Cooley Vocational High School
|Cooley Vocational High School|
|1225 N. Sedgwick Street
Chicago, Illinois, 60610
|School type||Public Secondary Vocational|
|School district||Chicago Public Schools|
|Athletics conference||Chicago Public League|
|Accreditation||North Central Association of Colleges and Schools|
Edwin Gilbert Cooley Vocational High School (known as Cooley High and Cooley Vocational High School and Upper Grade Center) was a public 4-year vocational high school and upper grade center located in the Old Town neighborhood on the Near North Side of Chicago, Illinois, United States. It was part of the Chicago Public Schools district. About ninety percent of its student population were residents of Cabrini–Green, a Chicago Housing Authority public housing project that was located adjacent to the school. It was named after Chicago Public Schools superintendent Edwin Gilbert Cooley (1857-1905). The school was in use from 1958 until 1979.

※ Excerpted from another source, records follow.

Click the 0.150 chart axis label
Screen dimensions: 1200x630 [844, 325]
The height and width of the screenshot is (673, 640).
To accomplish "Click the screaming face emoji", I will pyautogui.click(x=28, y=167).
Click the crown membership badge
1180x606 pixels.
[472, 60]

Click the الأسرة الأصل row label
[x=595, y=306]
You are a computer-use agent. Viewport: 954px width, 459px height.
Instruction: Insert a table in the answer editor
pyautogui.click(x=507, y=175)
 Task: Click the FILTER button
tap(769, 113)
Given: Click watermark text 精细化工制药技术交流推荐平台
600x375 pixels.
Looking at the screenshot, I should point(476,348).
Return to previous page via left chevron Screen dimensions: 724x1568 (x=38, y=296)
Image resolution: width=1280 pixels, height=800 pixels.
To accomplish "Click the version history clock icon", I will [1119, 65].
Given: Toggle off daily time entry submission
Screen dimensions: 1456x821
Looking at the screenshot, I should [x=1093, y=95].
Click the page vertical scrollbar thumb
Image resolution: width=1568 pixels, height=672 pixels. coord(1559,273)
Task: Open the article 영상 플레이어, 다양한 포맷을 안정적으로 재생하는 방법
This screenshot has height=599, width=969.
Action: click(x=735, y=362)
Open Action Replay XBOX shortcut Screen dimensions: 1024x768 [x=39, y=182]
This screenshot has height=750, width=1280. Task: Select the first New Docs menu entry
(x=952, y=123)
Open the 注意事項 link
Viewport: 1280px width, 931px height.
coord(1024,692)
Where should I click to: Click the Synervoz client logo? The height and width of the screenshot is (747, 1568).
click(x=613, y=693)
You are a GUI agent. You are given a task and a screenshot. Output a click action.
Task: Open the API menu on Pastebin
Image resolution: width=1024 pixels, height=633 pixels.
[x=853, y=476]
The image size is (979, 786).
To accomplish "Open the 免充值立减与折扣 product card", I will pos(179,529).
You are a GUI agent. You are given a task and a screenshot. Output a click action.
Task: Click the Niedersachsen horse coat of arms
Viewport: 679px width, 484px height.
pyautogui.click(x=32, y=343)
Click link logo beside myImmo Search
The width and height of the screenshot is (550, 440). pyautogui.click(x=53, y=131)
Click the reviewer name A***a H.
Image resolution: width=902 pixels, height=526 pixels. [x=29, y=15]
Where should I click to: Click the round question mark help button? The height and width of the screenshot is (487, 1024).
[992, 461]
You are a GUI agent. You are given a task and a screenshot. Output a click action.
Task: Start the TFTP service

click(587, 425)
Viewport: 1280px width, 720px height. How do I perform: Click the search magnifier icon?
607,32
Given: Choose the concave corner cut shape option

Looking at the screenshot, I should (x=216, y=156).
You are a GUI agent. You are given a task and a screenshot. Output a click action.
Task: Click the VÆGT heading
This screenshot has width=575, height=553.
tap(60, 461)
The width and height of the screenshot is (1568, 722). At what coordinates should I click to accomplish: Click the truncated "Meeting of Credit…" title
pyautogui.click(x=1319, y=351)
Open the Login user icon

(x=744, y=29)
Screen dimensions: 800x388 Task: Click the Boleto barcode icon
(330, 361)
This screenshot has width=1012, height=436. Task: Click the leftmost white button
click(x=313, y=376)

The location was occupied by Lane Technical High School in the 1930s. In 1940, the building was occupied by Washburne Trade School. In 1958, Washburne moved, leaving the building vacant. At that time Cabrini-Green's population had reached about 15,000 residents. In order to provide education for the residents' children, Cooley opened for the 1958-59 school year. During the first years of the school, it was largely populated by whites. By 1973, the school was predominately African-American. In 1975, the Board of Education decided to phase out Cooley due to its low academic performance and the poor condition of the building. The school was closed after the 1978-79 school year. It was consolidated into Near North Career Metropolitan High School in September 1979.
In popular culture
Cooley was the subject of the 1975 film Cooley High., written by Eric Monte, a Cooley alumnus who based the film on his experiences attending the school and growing up in Cabrini-Green.
- "1962 Cooley High School (Chicago, Illinois)". Classmates. Retrieved 6 October 2013.
- Jet Magazine: Rev. Marvin Yancy Dies Of Heart Attack In Chicago (April 8, 1985)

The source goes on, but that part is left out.